# Task brief:
Filter the entries for lines with the word "pixels".

# Supplied material:
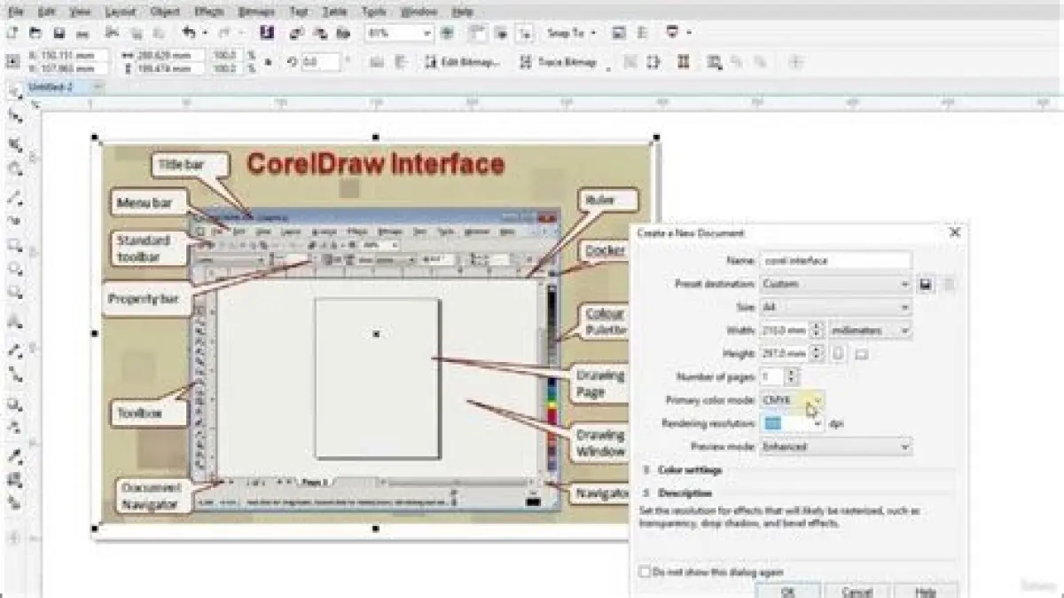Check 'Do not show this dialog again'

[645, 572]
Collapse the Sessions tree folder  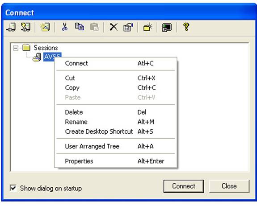click(16, 48)
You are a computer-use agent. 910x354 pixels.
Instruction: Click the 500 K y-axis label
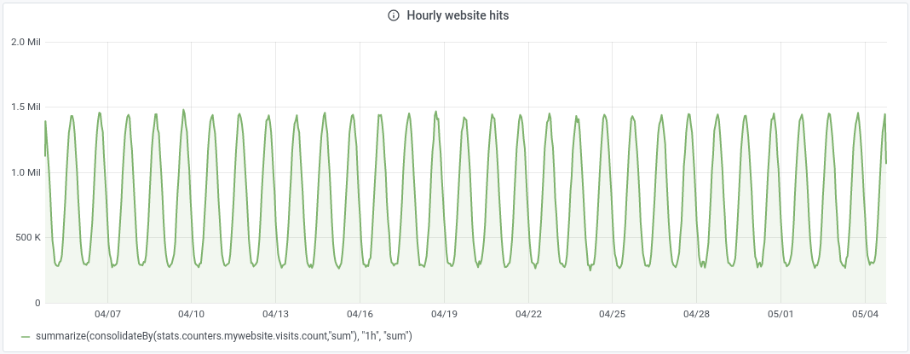26,238
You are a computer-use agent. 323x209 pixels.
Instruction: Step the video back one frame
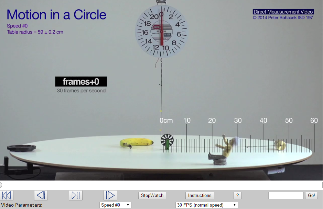pyautogui.click(x=41, y=195)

# Exercise result:
You are a computer-use agent. 910x354 pixels.
You are a computer-use agent. 323x209 pixels.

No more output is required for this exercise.